Colombians running for presidency shun guerrillas' blessing
BY JOHN OTIS
Houston Chronicle
BOGOTA, Colombia -- Just a few days before Colombia's 1998 presidential election, newspapers ran a photograph of a Marxist guerrilla leader posing with an aide to candidate Andrés Pastrana.
Strapped to the rebel's wrist was a Pastrana-for-president watch.
The photo, analysts say, made it clear that the guerrillas preferred to deal with Pastrana, who was campaigning on a peace platform, and helped him win the election.
Now, in the run-up to May's presidential vote, none of the candidates want the rebels' endorsement. Contenders are taking hard-line positions against the guerrillas, who have been waging war for 37 years.
``Whoever the guerrillas favor, the people won't vote for,'' said Hubert Ariza, a political advisor to Horacio Serpa, the presidential candidate for the opposition Liberal Party who is leading in most polls.
Serpa this weekend offered the most dramatic rejection of the guerrillas yet by any of the presidential candidates. He took a bus into southern part of the country that is being held by the nation's largest rebel group, the Revolutionary Armed Forces of Colombia, or FARC, to hold a rally protesting guerrilla abuses inside the zone.

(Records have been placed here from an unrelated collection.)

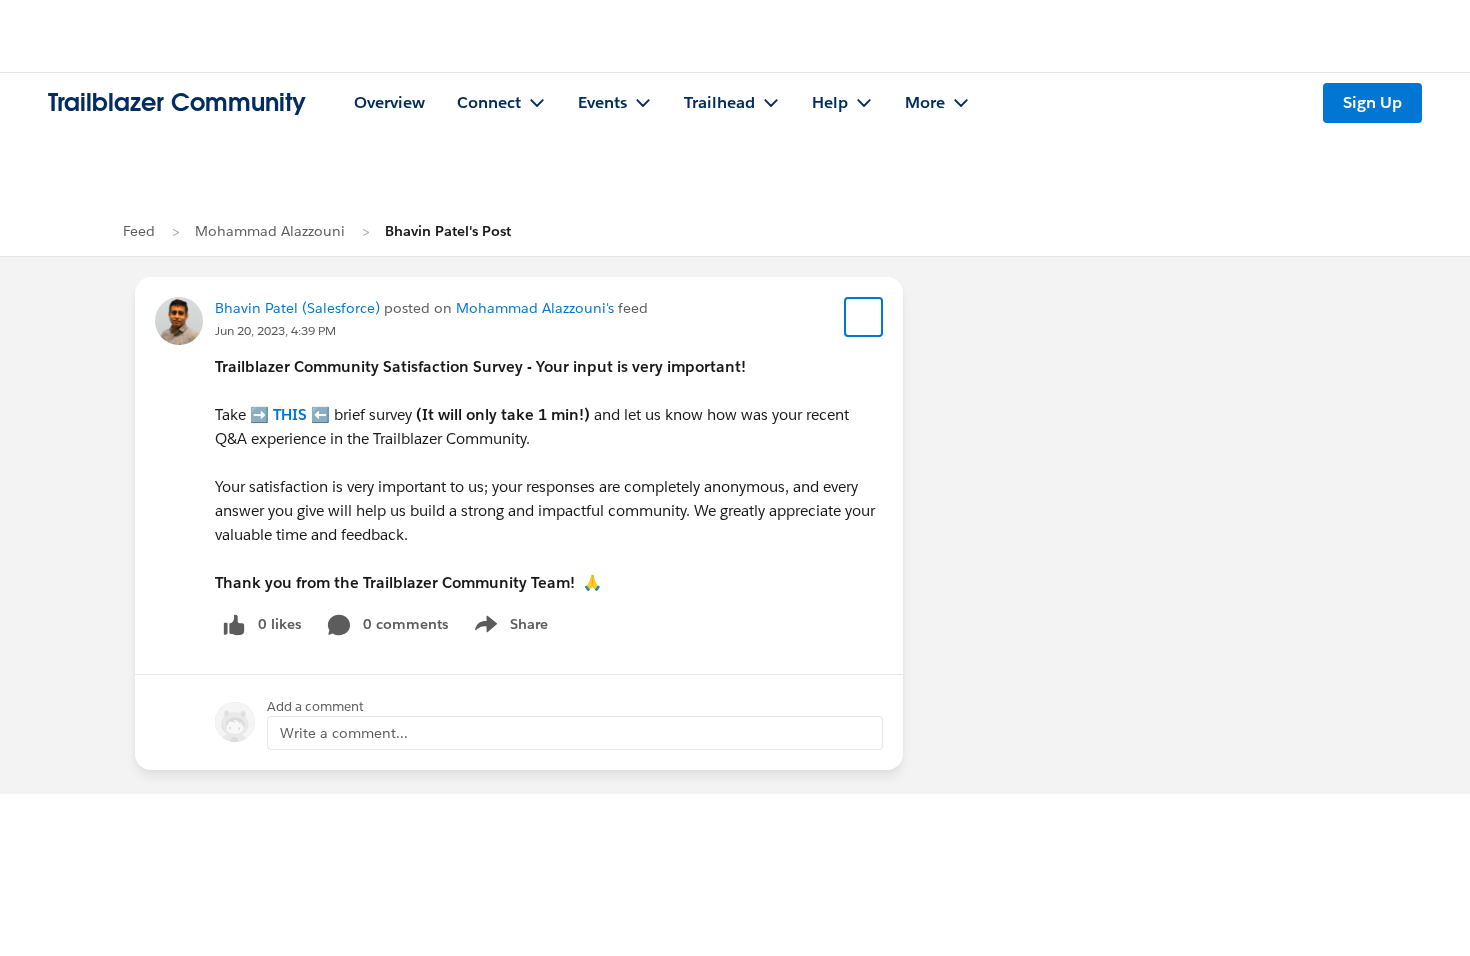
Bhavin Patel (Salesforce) (297, 308)
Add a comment (315, 706)
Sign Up (1372, 102)
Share (508, 628)
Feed (139, 231)
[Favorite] (864, 317)
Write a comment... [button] (344, 733)
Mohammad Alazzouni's (535, 308)
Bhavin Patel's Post (448, 231)
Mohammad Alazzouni (270, 231)
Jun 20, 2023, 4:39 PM (275, 330)
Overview (389, 102)
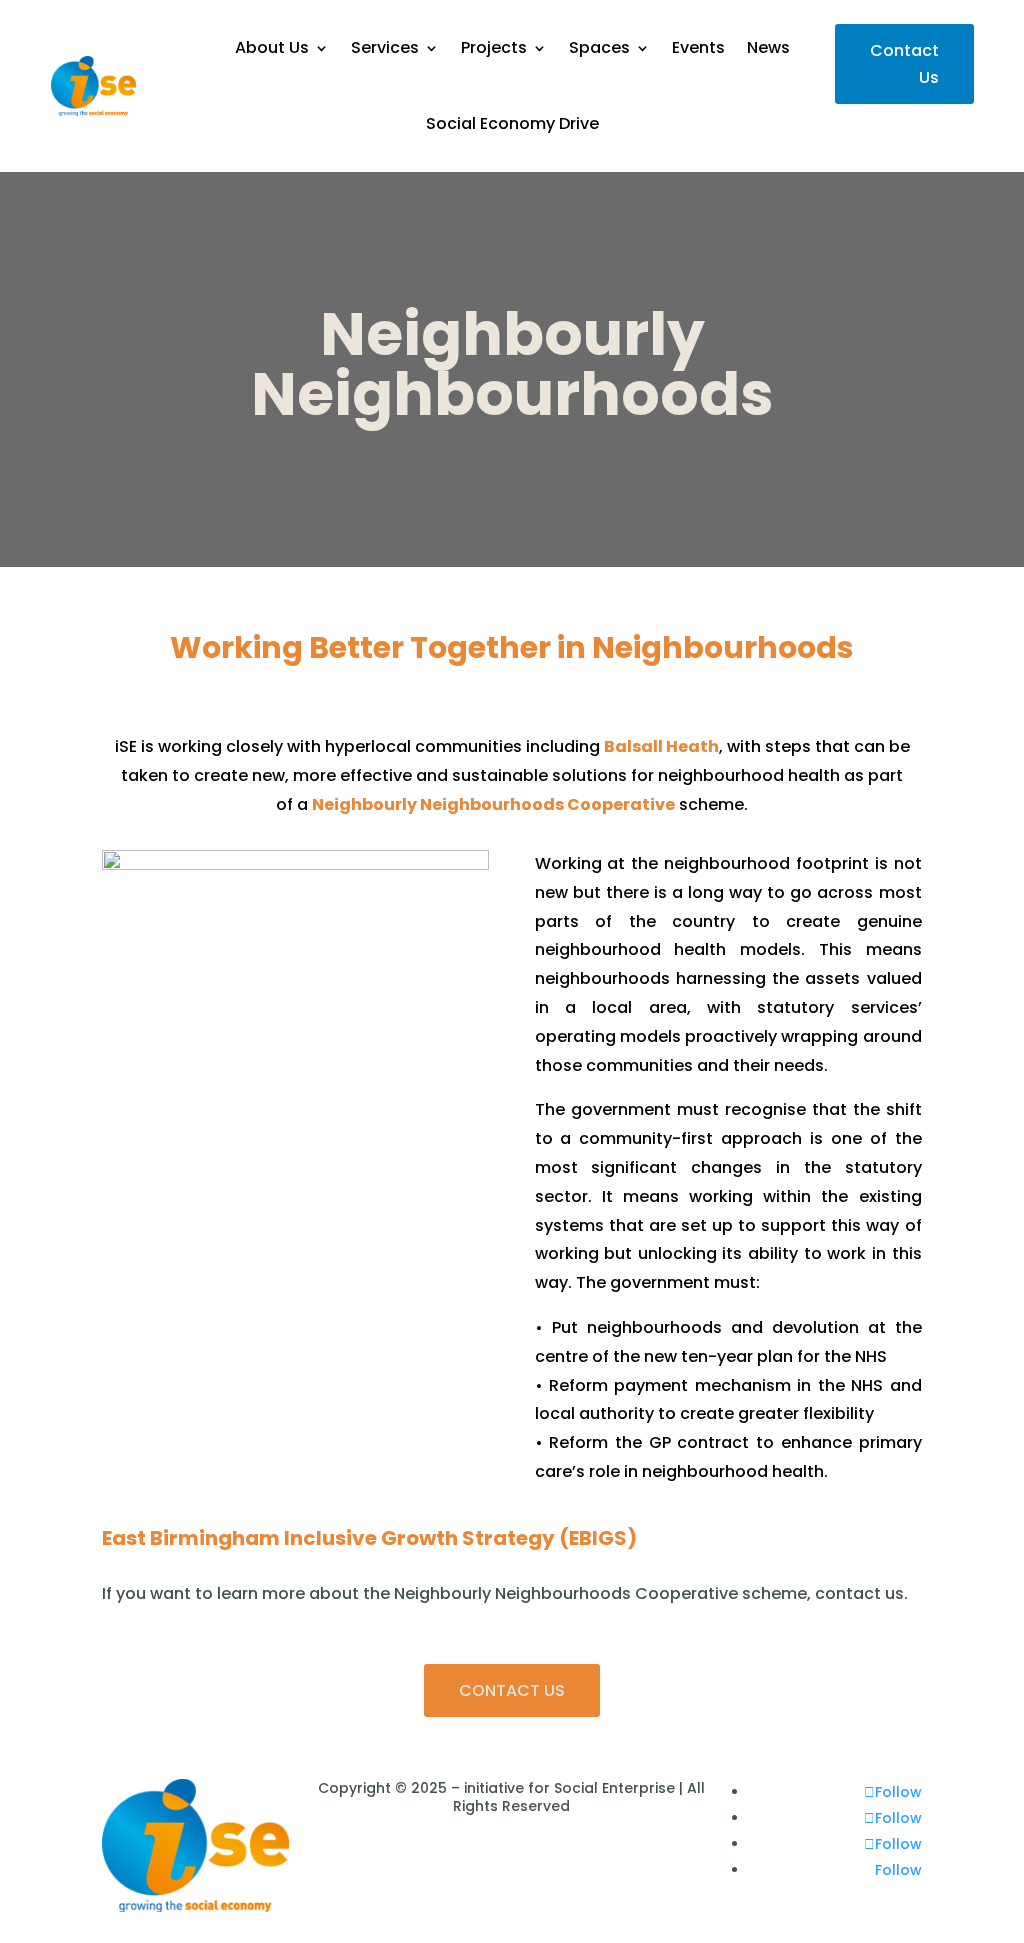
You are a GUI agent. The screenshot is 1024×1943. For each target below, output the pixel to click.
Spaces (599, 47)
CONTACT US (512, 1690)
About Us (272, 47)
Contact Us (904, 64)
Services (385, 47)
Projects (494, 47)
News (768, 47)
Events (698, 47)
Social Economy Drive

Pastrana withdrew all government troops from the Switzerland-size region in 1998 to coax the FARC to the peace table. At the time, many Colombians were eager to begin talks that could end the nation's long-running civil war.
PEOPLE NOW IMPATIENT
Now, however, many people are outraged by the behavior of the guerrillas and are growing impatient with the peace process.
The rebels are kidnapping civilians, extorting businesses, blowing up oil pipelines and launching attacks against remote towns and villages even as they talk peace with the Pastrana government. Negotiations have been held inside the guerrilla zone for almost three years now, but little progress has been made.
``It's clear that Pastrana's approach has not worked out as people had hoped, and the candidates sense that they need to adopt a tougher line'' toward the guerrillas, said Michael Shifter, a Colombia expert at the Inter-American Dialogue, a Washington public policy institute.
By traveling to the FARC enclave, Serpa hopes to put pressure on the rebels that will lead to progress at the negotiating table and fewer rebel abuses inside the zone. The FARC has used the sanctuary to train troops, hide kidnapping victims and grow coca, the raw material for cocaine.
Pastrana has indicated that he will renew the status of the FARC zone, which expires next Saturday.
Other presidential candidates are also taking a tough stance toward the rebels.
Alvaro Uribe, an independent and former state governor known for his law-and-order policies, says the FARC must stop kidnapping people and committing other crimes in order for peace talks to continue.
A third major candidate, former foreign minister Noemi Sanin, also an independent, has slammed the FARC as well.
ROLE FOR GUERRILLAS
Many observers predict, however, that the FARC will play a major role in next year's presidential election no matter how loudly the candidates criticize the guerrillas.
Serpa's caravan to FARC territory highlights the rebels' political influence, says María Isabel Rueda, an independent legislator.
``If you need to go all the way down there to make a speech, it
is because, just like in the last elections, the FARC will be a key factor
in the choosing of the next
president,'' Rueda wrote in the Bogotá news weekly Semana.
FARC leader Manuel Marulanda, who backed Pastrana in the 1998 election, has invited all of the presidential candidates to discuss politics with the guerrillas. But, so far, there have been no takers.
Camilo González, a former government health minister and a peace activist, points out that the presidential elections are still a long way off. The first round is scheduled for May. If no candidate wins a majority, the two top vote-getters will meet in a June runoff.
If the peace process gains momentum, González expects the candidates to soften their rhetoric. Both the government and the FARC are discussing the possibility of a six-month cease-fire, for instance.
Such a truce, González said, ``would be a huge step forward.''
``It would also refute the argument of hard-liners who say that the peace process is like a stationary bicycle that never goes forward,'' he adds.